Intermediate Seminar. Examines "the contemporary" as both our current historical moment in the twenty-first century and an experience of coming to grips with the present. Questions how writers conceive of the now, and how their representations of the present can help in understanding emergent phenomena such as drone warfare, climate crisis, Black Lives Matter, and the function of art in the current century. To help assess what, if anything, might be new about contemporary life and literature, explores various critical and theoretical approaches to the present. Focuses on twenty-first-century American texts including poetry, prose, and a significant body of cross-genre works. Authors may include Margaret Atwood, Junot Diaz, Renee Gladman, Ben Lerner, Dawn Lundy Martin, Maggie Nelson, and Claudia Rankine.

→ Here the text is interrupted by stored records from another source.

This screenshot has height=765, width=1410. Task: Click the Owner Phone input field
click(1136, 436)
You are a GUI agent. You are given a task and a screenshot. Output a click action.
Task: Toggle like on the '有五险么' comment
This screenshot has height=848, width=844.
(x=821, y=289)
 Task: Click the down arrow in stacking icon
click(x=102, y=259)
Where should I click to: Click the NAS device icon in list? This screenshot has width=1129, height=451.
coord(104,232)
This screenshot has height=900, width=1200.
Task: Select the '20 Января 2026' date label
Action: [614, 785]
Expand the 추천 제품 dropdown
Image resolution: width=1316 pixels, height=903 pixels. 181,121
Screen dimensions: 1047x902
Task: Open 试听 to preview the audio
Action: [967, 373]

ENGL 2553. Modern and Contemporary American Poetry

Introduces students to major themes, genres, and innovations of modern and contemporary American poetry. By focusing on a small selection of poems by a wide range of poets, the course foregrounds the sprawling, heterogeneous landscape of American poetry. Along the way, we will attend to prominent themes, trends, and heated disputes that surface between poets as they debate what poetry is and why it matters. Key movements include Modernism, Imagism, Harlem Renaissance, Black Mountain, Black Arts, New York School, and others. Poets may include T.S. Eliot, Wallace Stevens, Marianne Moore, Langston Hughes, Gwendolyn Brooks, John Ashbery, Robert Creeley, Adrienne Rich, Larry Eigner, and Alice Notley.

My research areas are 20th/21st-century American literature, with a special focus on poetry, the nonfiction essay, and literature of the environment. I also focus on globalization studies, ecocriticism, and critical theory.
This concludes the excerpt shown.